* EXERCISE OBJECTIVE
Before doing anything else, copy the entries below exactly.

★ ★ ★ ★

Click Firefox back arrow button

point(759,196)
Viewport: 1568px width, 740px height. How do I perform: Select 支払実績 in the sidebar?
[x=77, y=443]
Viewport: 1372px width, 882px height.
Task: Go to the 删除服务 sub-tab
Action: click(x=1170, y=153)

★ ★ ★ ★

* RESULT OF THIS EXERCISE
Click Firefox back arrow button

point(759,196)
Viewport: 1568px width, 740px height. How do I perform: Select 支払実績 in the sidebar?
[x=77, y=443]
Viewport: 1372px width, 882px height.
Task: Go to the 删除服务 sub-tab
Action: click(x=1170, y=153)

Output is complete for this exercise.